◆ INSTRUCTION ◆
Convert the lines of the material from its first line through the line containing "Action: [x=68, y=370]", inclusive, into a JSON list of strings, one string per line, with blank lines left out.

◆ RECORD EXCERPTS ◆
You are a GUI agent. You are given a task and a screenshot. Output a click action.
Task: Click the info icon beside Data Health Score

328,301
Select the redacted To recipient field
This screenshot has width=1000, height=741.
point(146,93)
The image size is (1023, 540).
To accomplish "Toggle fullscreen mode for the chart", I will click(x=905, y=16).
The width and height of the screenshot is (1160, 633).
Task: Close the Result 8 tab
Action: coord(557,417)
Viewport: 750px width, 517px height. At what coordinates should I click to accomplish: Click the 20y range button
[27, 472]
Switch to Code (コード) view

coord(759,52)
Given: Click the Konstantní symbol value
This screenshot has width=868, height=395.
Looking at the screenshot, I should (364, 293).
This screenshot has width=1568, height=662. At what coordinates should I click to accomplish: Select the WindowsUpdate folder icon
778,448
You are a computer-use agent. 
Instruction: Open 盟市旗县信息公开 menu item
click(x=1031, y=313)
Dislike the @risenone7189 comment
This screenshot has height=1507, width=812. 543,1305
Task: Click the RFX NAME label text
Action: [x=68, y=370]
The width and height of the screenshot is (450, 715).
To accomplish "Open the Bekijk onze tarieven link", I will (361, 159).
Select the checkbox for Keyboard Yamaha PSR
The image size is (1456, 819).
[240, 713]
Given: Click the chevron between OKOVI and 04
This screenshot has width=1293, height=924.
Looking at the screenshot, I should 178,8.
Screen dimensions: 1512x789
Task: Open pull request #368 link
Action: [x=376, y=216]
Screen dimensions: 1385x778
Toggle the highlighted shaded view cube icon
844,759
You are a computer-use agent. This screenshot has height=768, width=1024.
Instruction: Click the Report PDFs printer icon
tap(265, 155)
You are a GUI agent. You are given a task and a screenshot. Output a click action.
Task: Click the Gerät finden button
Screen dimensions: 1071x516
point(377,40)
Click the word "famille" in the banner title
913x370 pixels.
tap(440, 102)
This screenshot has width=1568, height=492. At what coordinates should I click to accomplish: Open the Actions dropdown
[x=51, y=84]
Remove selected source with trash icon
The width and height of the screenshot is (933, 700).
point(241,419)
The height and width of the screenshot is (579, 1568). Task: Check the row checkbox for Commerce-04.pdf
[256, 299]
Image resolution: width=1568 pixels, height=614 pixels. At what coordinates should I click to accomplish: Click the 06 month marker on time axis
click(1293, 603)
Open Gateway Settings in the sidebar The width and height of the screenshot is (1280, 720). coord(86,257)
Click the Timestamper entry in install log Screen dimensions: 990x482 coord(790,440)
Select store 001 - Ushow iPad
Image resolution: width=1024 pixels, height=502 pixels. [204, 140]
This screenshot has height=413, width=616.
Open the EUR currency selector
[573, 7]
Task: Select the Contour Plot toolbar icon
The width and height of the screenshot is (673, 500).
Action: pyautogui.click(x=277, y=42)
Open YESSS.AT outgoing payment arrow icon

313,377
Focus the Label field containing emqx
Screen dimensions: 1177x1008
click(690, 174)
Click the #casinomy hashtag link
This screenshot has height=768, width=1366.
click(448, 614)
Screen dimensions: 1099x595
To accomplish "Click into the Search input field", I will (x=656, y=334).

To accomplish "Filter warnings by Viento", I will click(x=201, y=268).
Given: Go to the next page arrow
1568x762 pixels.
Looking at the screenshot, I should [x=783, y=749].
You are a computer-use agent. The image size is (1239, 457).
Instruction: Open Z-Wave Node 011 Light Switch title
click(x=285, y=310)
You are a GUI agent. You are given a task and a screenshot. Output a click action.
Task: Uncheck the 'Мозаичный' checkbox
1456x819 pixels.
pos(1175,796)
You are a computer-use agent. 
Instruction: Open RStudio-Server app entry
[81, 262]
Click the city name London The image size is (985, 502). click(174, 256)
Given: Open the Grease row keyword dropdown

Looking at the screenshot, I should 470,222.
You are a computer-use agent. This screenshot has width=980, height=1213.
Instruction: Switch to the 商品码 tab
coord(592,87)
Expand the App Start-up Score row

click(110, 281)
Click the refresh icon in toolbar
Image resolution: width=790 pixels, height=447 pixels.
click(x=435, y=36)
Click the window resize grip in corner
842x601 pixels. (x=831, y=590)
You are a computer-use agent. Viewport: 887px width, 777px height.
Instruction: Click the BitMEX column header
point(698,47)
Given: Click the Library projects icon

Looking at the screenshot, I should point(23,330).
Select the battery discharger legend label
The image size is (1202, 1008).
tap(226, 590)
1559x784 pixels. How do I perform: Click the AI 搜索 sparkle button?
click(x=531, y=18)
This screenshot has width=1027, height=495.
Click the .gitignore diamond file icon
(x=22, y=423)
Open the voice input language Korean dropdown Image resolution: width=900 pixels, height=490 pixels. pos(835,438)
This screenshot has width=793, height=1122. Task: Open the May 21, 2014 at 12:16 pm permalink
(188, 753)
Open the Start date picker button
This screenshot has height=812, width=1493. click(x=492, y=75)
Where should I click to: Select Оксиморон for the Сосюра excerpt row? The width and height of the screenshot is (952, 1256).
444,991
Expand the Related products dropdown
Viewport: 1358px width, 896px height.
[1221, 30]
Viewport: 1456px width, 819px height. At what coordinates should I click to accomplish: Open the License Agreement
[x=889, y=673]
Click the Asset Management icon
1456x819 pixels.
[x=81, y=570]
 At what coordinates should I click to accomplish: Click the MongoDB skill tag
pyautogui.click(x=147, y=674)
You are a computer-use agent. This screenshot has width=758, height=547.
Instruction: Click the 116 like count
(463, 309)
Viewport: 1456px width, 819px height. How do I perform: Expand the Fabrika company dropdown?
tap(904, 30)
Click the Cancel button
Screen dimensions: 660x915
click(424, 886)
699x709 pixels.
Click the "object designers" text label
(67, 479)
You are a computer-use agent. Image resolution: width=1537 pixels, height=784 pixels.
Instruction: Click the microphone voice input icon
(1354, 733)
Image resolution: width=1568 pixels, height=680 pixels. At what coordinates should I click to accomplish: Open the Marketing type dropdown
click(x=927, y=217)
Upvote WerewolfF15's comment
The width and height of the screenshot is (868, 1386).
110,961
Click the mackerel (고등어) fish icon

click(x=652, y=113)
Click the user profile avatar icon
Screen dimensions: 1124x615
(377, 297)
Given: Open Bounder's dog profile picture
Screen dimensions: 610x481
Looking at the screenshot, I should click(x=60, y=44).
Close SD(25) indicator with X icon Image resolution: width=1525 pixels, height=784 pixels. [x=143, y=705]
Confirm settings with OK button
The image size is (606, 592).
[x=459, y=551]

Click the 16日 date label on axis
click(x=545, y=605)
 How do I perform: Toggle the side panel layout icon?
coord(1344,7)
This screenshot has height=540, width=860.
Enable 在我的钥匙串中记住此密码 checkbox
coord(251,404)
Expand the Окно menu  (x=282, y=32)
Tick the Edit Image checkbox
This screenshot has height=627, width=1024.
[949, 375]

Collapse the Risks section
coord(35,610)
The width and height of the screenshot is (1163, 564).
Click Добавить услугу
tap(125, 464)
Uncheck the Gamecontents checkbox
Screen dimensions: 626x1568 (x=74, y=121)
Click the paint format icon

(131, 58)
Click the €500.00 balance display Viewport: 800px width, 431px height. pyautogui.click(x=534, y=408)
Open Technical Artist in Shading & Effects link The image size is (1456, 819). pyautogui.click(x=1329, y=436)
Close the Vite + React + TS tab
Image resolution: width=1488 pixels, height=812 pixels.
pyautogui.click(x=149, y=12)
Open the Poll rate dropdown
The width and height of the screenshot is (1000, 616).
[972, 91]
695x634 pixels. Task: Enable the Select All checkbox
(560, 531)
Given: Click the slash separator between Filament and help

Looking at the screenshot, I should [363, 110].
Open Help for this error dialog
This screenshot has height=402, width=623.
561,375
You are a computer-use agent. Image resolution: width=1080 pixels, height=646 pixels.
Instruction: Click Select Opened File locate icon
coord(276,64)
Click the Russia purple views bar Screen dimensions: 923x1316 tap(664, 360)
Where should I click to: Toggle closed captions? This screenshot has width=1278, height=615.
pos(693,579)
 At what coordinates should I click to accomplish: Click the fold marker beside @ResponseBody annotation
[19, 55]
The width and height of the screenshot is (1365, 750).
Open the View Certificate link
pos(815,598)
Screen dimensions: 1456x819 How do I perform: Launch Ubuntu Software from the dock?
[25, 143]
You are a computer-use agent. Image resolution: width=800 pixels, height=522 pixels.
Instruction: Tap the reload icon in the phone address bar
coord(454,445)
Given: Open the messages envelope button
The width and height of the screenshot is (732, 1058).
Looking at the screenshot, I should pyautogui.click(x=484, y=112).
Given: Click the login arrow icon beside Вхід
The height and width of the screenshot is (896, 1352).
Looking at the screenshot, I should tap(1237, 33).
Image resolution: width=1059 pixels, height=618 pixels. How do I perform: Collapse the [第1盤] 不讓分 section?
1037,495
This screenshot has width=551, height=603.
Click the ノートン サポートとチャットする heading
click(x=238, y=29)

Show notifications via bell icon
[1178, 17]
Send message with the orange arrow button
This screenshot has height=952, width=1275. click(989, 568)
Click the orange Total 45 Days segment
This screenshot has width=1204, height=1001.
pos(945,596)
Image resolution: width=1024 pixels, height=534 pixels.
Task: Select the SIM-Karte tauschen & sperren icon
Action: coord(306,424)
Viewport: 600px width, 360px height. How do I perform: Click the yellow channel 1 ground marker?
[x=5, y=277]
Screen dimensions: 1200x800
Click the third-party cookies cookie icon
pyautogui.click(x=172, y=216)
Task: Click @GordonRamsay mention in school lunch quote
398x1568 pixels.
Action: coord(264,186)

◆ RESULT ◆
[
  "You are a GUI agent. You are given a task and a screenshot. Output a click action.",
  "Task: Click the info icon beside Data Health Score",
  "328,301",
  "Select the redacted To recipient field",
  "This screenshot has width=1000, height=741.",
  "point(146,93)",
  "The image size is (1023, 540).",
  "To accomplish \"Toggle fullscreen mode for the chart\", I will click(x=905, y=16).",
  "The width and height of the screenshot is (1160, 633).",
  "Task: Close the Result 8 tab",
  "Action: coord(557,417)",
  "Viewport: 750px width, 517px height. At what coordinates should I click to accomplish: Click the 20y range button",
  "[27, 472]",
  "Switch to Code (コード) view",
  "coord(759,52)",
  "Given: Click the Konstantní symbol value",
  "This screenshot has width=868, height=395.",
  "Looking at the screenshot, I should (364, 293).",
  "This screenshot has width=1568, height=662. At what coordinates should I click to accomplish: Select the WindowsUpdate folder icon",
  "778,448",
  "You are a computer-use agent. ",
  "Instruction: Open 盟市旗县信息公开 menu item",
  "click(x=1031, y=313)",
  "Dislike the @risenone7189 comment",
  "This screenshot has height=1507, width=812. 543,1305",
  "Task: Click the RFX NAME label text",
  "Action: [x=68, y=370]"
]